The story continued.
A federal judge ruled that by having
the shotgun, Anderson violated his
probation, and the judge added two years to
Capt. Bob Stanley of the Florida
Game and Fresh Water Fish Commission,
was one of the officials who went to the
scene of the shooting.
Anderson said that he and his wife
were deer hunting when she walked one way
down a road and he walked the other way,
Stanley recalls. A deer ran between them
and Joe Anderson fired twice.

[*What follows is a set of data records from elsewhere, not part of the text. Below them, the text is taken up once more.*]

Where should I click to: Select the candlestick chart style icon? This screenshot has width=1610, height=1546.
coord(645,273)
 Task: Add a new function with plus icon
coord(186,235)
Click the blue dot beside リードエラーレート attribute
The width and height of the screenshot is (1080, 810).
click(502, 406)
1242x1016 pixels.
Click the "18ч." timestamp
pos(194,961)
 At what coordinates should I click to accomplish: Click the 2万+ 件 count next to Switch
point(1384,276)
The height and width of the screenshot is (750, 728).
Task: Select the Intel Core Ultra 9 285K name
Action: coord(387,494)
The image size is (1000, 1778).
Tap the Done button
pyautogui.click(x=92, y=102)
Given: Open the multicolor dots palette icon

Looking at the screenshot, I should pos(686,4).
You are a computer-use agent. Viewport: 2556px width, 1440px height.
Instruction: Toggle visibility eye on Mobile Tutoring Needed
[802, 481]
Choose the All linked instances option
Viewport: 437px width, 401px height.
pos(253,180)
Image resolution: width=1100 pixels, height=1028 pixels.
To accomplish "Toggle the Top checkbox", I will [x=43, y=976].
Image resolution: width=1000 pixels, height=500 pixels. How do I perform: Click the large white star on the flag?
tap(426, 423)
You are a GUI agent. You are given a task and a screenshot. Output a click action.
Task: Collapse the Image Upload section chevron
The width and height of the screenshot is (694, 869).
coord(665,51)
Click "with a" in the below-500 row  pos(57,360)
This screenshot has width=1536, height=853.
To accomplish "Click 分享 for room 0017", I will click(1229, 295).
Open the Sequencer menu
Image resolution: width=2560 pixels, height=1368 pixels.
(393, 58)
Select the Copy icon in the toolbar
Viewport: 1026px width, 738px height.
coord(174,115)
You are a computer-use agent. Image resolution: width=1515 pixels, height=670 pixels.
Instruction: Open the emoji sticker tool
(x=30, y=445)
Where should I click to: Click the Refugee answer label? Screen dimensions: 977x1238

One shot hit
the deer, the other hit his wife.
“One buckshot pellet hit her under the
arm and went through her heart,” Stanley
When investigators arrived on the
scene, he said, they found that the other
people in the hunting party had taken the
deer back to the hunt club and were cleaning
“You have to understand, it’s Dixie
County,” he said. “Back then, they shut
down the schools for the first week of
He said that Anderson had stayed
behind at the shooting scene, and he
described Anderson as looking “visibly
upset” after the shooting.
Anderson stipulated that the facts set forth in the story were literally true.
In the oral argument, Justice Charles T. Wells expressed concern: “If you can sue somebody for making a true statement, it seems that would be a great impediment to free speech and freedom of the press.”
Of course, false light cases are often based on true facts or they would be brought in defamation.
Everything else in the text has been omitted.